Friday, May 25, 2018

Working Together for a Better Community


The vision for Isle of Wight County Schools is to create a learning environment that enables every child to discover his or her unique gifts and talents. The mission is to enhance and expand on each child’s unique gifts and talents to ensure every child is college, career, and life ready. For this vision and mission to come alive in Isle of Wight County, it requires commitment from the School Board, school leaders, and all school staff. Another important group that may not always be acknowledged is the community.    The community of stakeholders is made up of taxpayers both parents and citizens without children, business partners, and the Board of Supervisors.  The old adage of “It takes a village” has never been more important in these very divisive times. We are fortunate to have two boards that have come together to look out for the interest of Isle of Wight County, first and foremost.  
 
Our future is based on strong economic growth, which is not possible without a strong, viable workforce. The Board of Supervisors (BOS) understands this more than any governing body that I have worked with before. For the budget proposed during my first year, we focused on the condition of our facilities and added line items to ensure infrastructure upgrades and schedules for furniture, playground and bus replacement, as well as cycles for painting and paving at all schools. The BOS funded an increase of $736,000 to meet these very important needs that had been neglected for too long. In year two, our school board and I agreed that we should try to meet the school needs while trying to be fiscally responsible and only ask when funds were needed.  We were able to improve our teachers scale without asking the county for any increase in local dollars. The BOS did fund an additional 2.7 million dollars in the Capital Improvement Budget to replace roofs at Carrsville, Carrollton, and Windsor Elementary school. In addition they agreed to take on the debt service for our new Career and Technical Education project that includes programs such as welding, agricultural sciences on the land lab, building trades, mechatronics, nursing, culinary arts, cosmetology, and global logistics.

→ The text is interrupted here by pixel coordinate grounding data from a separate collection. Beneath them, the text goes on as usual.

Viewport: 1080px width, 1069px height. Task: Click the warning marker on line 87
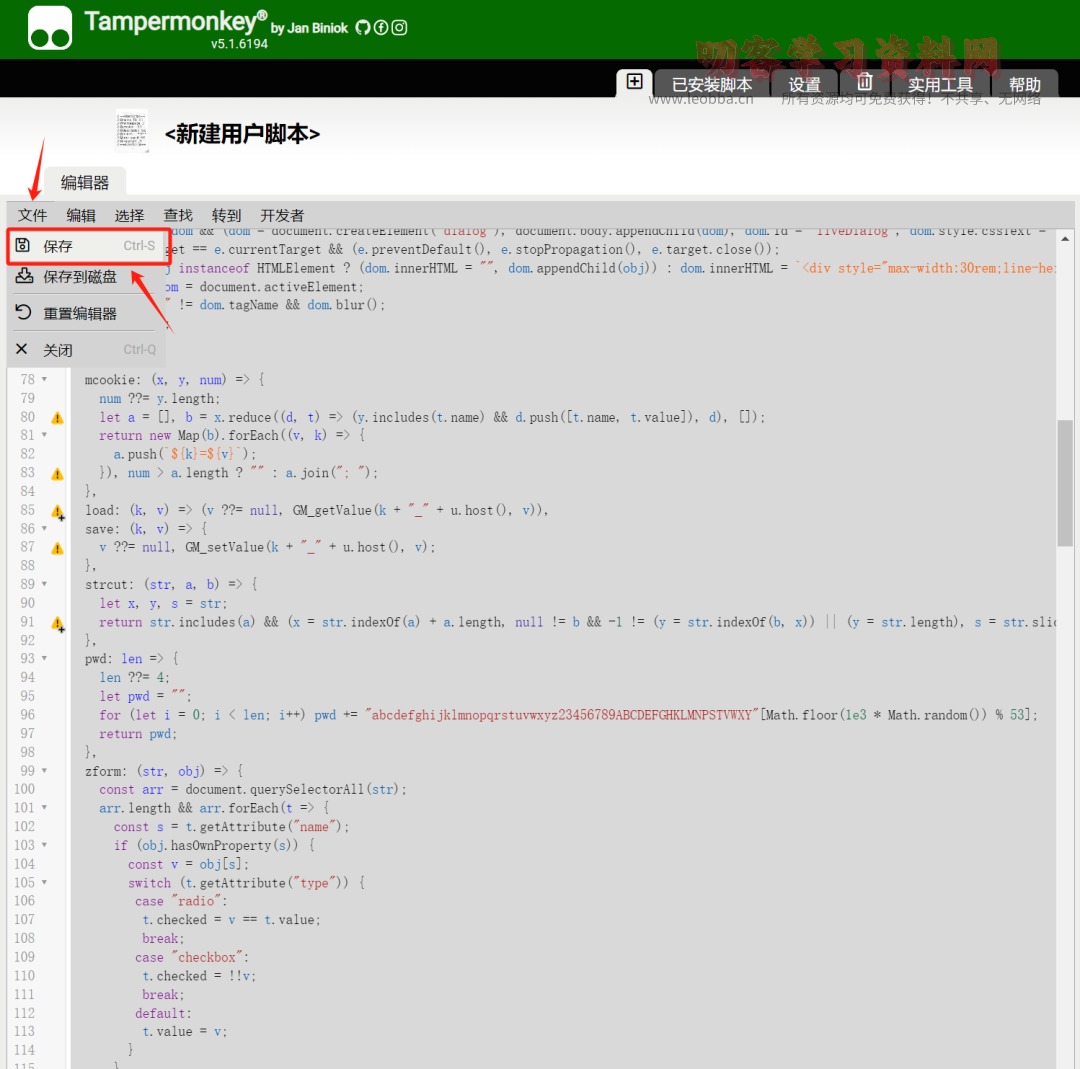coord(57,548)
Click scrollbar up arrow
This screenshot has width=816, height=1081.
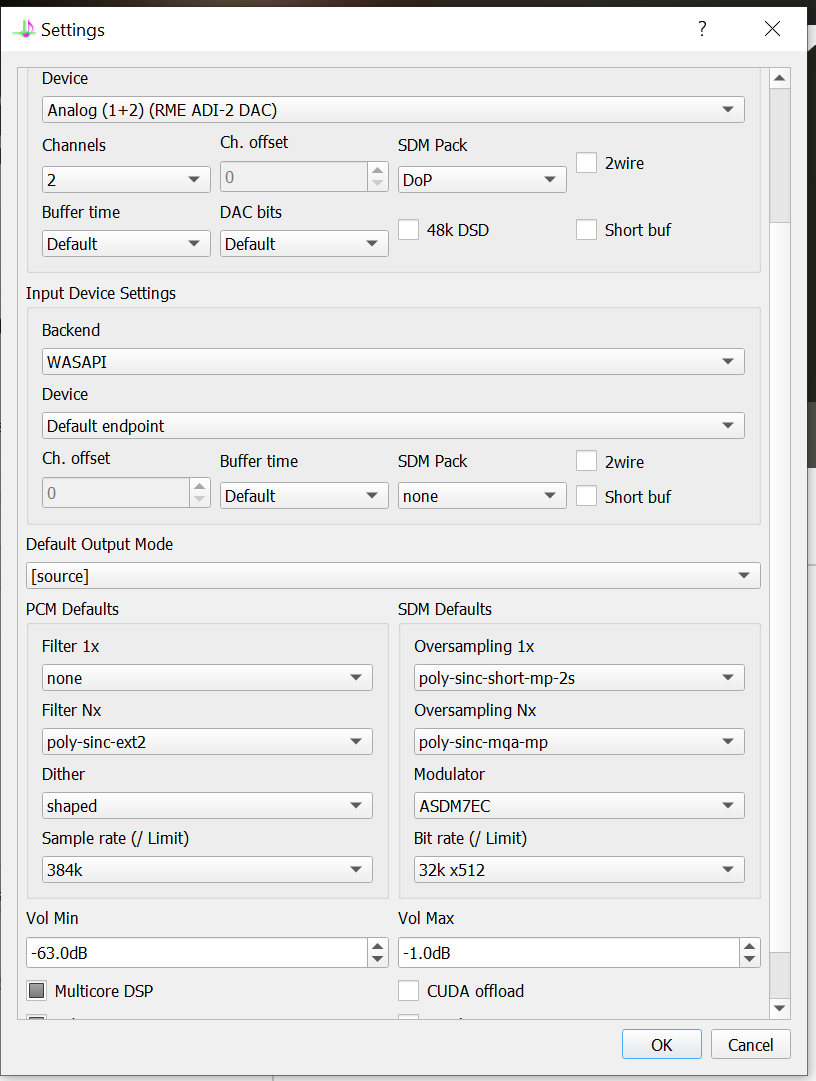click(779, 78)
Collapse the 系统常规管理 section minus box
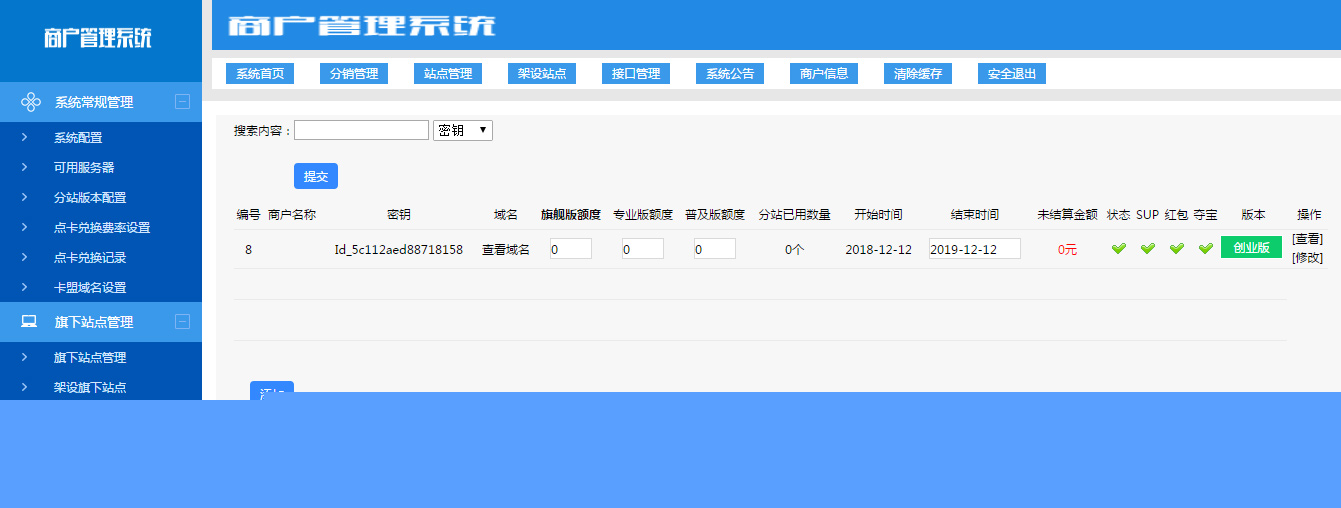The width and height of the screenshot is (1341, 508). pyautogui.click(x=182, y=101)
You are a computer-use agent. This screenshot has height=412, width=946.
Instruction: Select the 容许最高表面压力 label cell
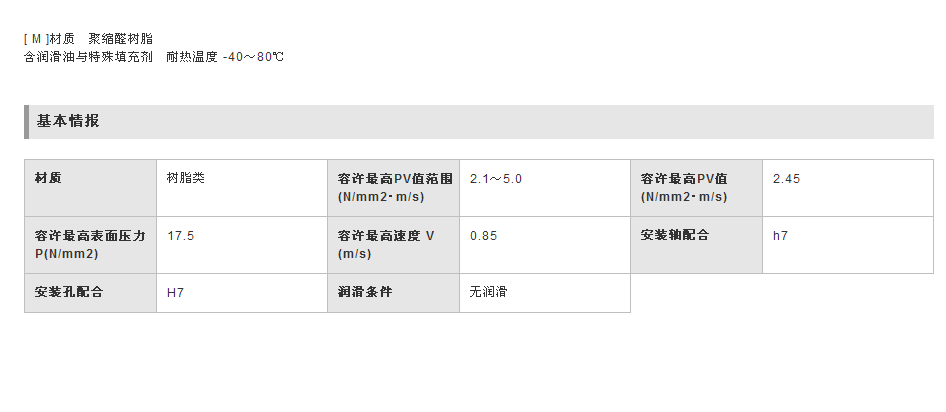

This year, with increased enrollment, we met challenges in class size at the high school level that were not expected. Once again the BOS worked cooperatively with our Board to fund additional positions at SHS. The proposed budget for 2018-2019 had requests from several schools that would reduce class size and continue the quality education everyone has come accustomed to.  The request was large--$1,094,000. School Board members met and publicly shared the reasons behind the requests. The number of community members who came out to provide public input was more than I had ever seen.  The speakers were polite and stated their reasons for supporting the budget in a thoughtful and respectful manner.  It was encouraging to see.    The Supervisors came through once again by fully funding the schools operating request.  They also fully funded the Capital Improvement Plan (CIP) requests to replace the HVAC at SHS (at a cost of $1.97 million over two years).

In my three years with IWCS, the Board of Supervisors have shown a willingness to work with the School Board to continue, and to even expand, the services provided to our students.  They understand that their investment in the youngest citizens of Isle of Wight County will pay dividends for all stakeholders in the long run.